**Text passage**

★ ★ ★ ★

GitLab APM, 24 Sep 2021

Previous Meeting Next Meeting

⏯

youtube image

►

From YouTube: Incubation Engineering APM -- Weekly Demo September 24th 2021

Description

Weekly demo issue - https://gitlab.com/gitlab-org/incubation-engineering/apm/apm/-/issues/14

A

Hello, joe shaw here uh full stack engineer in the incubation engineering department. My focus is application, performance management, monitoring and observability as a single engineer group, so we can bring it an observability platform into gitlab. This is my weekly update, video here's, the issue I've created to cover that and I'll link to the recording. Soon you can subscribe to the weekly issue links from there.

A

So in the last week I've been focusing on creating a metric schema for click house that will be very flexible that will support any number of measurement dimensions and store things in a flexible way. That is also reasonably performant compared to the existing solution.

A

um So if we have a look at that uh previously we'd use click house, uh we've evaluated click house to see how that will work with respect to sort of metrics and time series data against things like timescale db. It performs very well- and I was happy with that evaluation, so we're going ahead with using click out, so um I've been refining a design for it. So in the existing benchmarks with click house, the schema that are used for the metrics is very uh restrictive.

A

So for each measurement, if you will there's a separate table, so you can see, for example, here there's a cpu table that has these sort of typical fill fields like create a date created after a time, and then it's got all the cpu fields baked in now.

A

The obvious problem with that is you know if that cpu measurement changes or we have a different agent or a different style of collecting metrics, then you have to modify this table and make this table flexible or have duplicate tables for different styles or different measurements, and it's not really flexible at all.

A

So there'd be a table like this for every single measurement, so it might be disk io. It might be um some kernel specific resources. It might be like pod memory utilization, for example, um and then it has again a tags table, that's very fixed that has really very specific tags for this benchmark. But again in reality, you can't have a fixed tax table, because you know that your users are going to have arbitrary tags.

★ ★ ★ ★

**Items**
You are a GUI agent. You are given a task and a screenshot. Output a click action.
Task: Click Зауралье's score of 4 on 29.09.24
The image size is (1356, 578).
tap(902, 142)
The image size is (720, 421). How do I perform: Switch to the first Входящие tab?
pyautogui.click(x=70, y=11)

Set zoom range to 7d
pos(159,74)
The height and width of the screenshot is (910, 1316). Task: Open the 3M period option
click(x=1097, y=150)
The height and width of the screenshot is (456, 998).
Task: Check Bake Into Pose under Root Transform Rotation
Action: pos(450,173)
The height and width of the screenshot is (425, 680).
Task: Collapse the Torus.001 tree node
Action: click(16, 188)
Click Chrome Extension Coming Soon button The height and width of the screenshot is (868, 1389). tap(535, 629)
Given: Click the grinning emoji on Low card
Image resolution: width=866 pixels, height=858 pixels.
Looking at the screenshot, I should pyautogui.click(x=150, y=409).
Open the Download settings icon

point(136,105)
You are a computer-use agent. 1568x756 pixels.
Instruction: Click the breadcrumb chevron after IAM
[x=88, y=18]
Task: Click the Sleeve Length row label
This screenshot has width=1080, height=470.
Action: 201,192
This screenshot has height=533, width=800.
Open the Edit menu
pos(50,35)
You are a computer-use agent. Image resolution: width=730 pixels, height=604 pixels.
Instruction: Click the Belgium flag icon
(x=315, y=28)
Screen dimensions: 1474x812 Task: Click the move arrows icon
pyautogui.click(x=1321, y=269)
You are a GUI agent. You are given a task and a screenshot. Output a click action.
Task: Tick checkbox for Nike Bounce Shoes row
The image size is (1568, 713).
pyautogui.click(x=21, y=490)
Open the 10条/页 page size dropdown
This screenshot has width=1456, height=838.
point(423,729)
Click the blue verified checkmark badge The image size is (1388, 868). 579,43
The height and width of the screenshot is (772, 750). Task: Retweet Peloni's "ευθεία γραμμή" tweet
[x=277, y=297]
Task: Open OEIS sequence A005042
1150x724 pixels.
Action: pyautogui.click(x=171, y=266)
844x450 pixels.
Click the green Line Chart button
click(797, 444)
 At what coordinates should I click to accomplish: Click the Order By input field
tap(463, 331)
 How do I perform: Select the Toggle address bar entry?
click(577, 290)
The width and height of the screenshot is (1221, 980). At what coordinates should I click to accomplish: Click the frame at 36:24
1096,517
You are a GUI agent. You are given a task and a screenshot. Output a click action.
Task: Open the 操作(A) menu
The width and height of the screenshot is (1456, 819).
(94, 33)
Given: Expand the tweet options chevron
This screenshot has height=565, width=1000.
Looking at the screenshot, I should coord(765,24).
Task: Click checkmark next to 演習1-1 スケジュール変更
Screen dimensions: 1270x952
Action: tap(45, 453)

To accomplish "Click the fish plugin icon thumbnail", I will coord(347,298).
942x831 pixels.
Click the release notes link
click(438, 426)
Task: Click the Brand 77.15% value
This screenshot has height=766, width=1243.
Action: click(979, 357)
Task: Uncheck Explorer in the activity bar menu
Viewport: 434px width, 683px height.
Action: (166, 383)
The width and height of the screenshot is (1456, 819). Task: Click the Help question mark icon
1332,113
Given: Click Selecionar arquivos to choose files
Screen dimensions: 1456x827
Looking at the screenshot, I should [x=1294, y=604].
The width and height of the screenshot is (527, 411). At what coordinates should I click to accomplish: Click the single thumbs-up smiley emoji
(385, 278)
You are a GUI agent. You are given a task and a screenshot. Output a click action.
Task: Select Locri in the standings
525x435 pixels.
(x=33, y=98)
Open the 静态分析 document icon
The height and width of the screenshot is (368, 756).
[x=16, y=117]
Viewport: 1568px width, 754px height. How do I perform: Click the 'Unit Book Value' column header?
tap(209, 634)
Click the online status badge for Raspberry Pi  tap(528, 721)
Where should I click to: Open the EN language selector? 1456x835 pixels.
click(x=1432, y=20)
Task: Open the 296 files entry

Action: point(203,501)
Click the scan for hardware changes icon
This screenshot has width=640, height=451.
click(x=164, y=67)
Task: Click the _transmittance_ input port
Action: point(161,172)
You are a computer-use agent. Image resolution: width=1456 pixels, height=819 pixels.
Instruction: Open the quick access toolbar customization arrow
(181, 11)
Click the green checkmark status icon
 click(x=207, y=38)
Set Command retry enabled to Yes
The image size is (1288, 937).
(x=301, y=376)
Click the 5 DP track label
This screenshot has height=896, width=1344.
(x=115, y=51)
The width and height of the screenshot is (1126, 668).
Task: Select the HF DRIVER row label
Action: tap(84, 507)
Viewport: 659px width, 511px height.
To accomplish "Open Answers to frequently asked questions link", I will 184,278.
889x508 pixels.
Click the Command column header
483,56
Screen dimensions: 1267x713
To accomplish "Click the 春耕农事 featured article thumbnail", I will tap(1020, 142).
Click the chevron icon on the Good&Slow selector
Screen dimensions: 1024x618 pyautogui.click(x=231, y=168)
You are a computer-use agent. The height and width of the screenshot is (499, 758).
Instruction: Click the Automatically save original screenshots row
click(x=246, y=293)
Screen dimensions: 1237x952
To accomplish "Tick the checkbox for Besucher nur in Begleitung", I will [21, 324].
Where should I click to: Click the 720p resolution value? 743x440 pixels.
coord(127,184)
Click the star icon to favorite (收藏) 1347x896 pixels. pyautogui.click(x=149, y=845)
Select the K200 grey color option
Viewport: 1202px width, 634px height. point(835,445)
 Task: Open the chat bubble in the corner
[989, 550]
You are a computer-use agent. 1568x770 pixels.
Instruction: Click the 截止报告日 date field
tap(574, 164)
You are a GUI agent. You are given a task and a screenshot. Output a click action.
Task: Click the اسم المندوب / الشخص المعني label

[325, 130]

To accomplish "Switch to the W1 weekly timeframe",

★ ★ ★ ★

**Task to carry out**
In the weekly APM demo transcript, which database was ClickHouse evaluated against for metrics and time series data?

**Exercise answer**
TimescaleDB